Check out my YouTube channel where I post all kinds of content that accompanies my posts.

Fat Events

Events generally start out thin but over time get polluted with more and more data that consumers need. Take for example the following OrderPlaced event that is published from our Sales bounded-context.

It only contains the OrderId, which may not seem entirely useful for other parts of the system. Let’s say that another bounded context called Shipping needs the ShippingAddress. We then add that to our OrderPlaced event.

As time goes on, if we’re not careful, we may add more and more data to this event. The next thing you know you have a fat event.

Thin Events

The alternative I see the most often are thin events that contain, for the most part, just IDs. This then requires the consumer to request back to the publisher to get the relevant data.

The flow of this is demonstrated below.

Integration Events

An HTTP request is made to our HTTP server which passes our request to a particular context/service. It then publishes a message to a message broker.

Integration Events

The message is then distributed to another context/service which now has to make a synchronous call (over HTTP, gRPC, whatever) to the context/service that published the event in the first place.
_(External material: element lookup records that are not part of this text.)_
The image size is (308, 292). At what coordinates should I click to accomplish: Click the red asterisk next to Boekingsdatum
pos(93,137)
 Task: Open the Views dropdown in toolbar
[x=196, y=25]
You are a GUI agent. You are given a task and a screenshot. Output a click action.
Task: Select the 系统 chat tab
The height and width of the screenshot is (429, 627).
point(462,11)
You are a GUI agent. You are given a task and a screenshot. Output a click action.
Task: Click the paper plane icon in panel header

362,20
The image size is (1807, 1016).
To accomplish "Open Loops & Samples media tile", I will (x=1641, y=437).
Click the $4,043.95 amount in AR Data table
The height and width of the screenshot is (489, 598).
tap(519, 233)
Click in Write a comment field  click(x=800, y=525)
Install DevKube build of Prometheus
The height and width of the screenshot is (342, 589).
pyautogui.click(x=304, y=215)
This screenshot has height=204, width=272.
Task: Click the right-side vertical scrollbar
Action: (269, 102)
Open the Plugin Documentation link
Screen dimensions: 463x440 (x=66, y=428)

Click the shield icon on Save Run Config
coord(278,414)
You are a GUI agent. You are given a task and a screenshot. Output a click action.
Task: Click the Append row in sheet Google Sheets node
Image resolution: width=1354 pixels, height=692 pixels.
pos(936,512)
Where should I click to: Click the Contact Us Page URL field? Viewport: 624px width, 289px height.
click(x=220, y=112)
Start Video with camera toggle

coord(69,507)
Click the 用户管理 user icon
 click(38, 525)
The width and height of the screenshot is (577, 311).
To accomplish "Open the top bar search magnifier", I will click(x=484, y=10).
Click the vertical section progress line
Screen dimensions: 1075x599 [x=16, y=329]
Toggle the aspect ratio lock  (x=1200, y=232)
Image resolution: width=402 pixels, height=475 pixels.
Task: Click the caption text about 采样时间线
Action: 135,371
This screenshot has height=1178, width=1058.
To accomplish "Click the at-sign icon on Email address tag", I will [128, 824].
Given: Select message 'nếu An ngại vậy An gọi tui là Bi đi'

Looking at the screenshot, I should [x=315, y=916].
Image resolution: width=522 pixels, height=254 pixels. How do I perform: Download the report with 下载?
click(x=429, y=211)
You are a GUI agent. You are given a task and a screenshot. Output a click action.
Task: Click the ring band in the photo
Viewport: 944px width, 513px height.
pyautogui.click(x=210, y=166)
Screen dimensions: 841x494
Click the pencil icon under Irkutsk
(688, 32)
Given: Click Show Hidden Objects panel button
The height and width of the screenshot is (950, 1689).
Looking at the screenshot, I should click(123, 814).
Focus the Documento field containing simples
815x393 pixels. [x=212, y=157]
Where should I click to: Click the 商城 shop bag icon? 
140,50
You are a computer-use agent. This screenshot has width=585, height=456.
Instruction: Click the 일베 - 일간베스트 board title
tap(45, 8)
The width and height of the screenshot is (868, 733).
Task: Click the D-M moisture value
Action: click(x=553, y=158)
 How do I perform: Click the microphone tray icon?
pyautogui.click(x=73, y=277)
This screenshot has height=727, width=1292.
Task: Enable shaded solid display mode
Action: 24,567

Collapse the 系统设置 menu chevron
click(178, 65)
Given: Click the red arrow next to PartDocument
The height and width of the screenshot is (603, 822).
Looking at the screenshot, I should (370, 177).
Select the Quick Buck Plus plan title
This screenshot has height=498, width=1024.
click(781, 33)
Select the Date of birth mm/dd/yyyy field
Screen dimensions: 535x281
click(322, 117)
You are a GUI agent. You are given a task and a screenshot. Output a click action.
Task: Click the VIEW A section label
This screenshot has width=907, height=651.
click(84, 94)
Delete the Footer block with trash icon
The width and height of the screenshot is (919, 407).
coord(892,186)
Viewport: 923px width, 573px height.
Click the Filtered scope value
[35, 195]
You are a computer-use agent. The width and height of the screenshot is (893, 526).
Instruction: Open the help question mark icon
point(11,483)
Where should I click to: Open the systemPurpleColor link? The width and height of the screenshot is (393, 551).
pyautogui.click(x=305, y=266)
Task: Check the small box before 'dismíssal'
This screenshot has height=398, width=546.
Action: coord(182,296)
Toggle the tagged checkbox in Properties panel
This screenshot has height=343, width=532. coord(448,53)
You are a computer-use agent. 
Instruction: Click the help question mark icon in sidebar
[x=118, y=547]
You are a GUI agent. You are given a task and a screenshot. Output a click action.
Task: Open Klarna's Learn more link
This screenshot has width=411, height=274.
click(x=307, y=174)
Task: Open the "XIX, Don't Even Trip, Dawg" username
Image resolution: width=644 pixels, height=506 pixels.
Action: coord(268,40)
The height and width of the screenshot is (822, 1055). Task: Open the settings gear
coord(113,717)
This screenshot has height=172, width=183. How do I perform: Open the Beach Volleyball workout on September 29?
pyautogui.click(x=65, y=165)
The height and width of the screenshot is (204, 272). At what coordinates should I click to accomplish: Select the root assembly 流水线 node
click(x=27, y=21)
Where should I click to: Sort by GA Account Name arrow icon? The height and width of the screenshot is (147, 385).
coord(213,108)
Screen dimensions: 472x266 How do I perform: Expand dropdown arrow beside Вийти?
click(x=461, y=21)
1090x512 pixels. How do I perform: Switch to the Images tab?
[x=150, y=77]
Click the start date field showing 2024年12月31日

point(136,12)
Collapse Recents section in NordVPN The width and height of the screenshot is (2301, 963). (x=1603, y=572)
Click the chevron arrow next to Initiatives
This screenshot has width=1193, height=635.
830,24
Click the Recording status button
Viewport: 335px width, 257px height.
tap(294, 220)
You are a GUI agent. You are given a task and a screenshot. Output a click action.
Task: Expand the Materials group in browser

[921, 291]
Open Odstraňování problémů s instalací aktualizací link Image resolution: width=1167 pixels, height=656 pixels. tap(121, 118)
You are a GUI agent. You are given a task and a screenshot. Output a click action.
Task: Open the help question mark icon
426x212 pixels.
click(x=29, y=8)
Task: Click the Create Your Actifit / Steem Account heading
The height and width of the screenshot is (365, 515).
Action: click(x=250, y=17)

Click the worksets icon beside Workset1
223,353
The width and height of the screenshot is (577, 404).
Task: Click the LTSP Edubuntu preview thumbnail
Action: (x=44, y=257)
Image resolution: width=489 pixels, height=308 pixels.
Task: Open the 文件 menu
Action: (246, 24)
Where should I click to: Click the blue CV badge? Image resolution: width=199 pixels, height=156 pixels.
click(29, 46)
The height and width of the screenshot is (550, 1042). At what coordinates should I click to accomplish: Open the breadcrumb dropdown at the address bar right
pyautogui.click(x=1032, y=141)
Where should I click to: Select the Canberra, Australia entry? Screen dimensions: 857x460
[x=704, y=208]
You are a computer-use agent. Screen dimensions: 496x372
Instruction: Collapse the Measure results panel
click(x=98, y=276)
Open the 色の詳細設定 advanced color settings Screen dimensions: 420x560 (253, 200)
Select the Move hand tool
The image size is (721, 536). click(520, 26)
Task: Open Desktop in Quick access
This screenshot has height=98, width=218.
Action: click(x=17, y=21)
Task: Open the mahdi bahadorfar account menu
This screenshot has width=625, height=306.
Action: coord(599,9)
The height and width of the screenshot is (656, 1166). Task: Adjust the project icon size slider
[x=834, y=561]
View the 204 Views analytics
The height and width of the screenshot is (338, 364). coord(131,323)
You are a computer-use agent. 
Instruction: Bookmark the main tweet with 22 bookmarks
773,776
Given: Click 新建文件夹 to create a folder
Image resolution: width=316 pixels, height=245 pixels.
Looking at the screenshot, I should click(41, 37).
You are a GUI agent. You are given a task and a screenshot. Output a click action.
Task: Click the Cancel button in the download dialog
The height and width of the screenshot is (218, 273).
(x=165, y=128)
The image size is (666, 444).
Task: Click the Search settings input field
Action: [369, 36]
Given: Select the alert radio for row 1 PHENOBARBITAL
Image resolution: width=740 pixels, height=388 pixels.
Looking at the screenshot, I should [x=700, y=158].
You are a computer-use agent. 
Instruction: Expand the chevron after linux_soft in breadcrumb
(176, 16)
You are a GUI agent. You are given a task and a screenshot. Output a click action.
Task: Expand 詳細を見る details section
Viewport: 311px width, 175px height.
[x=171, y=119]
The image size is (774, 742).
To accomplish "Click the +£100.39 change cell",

This is undermining the loose coupling we are achieving through asynchronous messaging. If we must make a synchronous call (via HTTP, gRPC, whatever) back to the producer of the event, then we require the producer to be available for us to get the relevant data.

If the producer isn’t available, do we have a local cache? Can we even use the local cache? Do we need the most up to date information to proceed with how we want to react to the event?


As mentioned earlier in my example, there is a Shipping bounded context that needed the ShippingAddress in the OrderPlaced event. And since we don’t want to synchronously call the Sales service to get that data, what do we do?

My example of the OrderPlaced event is very is deliberate. In this particular case, the boundaries are wrong.

The Shipping bounded context should own the ShippingAddress and how it receives it. Not the Sales or through the OrderPlaced.

Client Generated IDs

The key is generating IDs where the workflow occurs. In this case, it may be the client. If we generate the OrderId at the client, then we can make the relevant requests to each bounded context in the workflow to add our shipping information and place the order.

The flow of this is demonstrated below:

Integration Events

The client makes a PUT request with the address as the body/payload to our shipping bounded context with the URI of /shipping/ec012569-14b4-4bcc-8922-96d8a283e204. This GUID in the URI is our OrderId.

Although we don’t even have an order yet, we’re associating the address we want to persist with this particular OrderId.

Next, the client makes a request to the Sales bounded context to place the order. Notice it’s using the same OrderId in the URI.

Now when our OrderPlaced event is published and picked up by the Shipping bounded context, it already has the shipping information. It does not need it in the OrderPlaced event, nor does it need to make a call to the Sales bounded context to get it.

Event-Carried State Transfer

Context is king. Although I prefer thin events with well defined boundaries, some situations you may prefer to use fat integration events. None are bigger than Event-Carried State Transfer events. These events basically contain the entire state (at time of publish).

This is useful for having local caches of other bounded-context/service data. This reduces the need to make asynchronous calls to the other services but at the same time involves more complexity as you are maintaining your own copy of the state locally.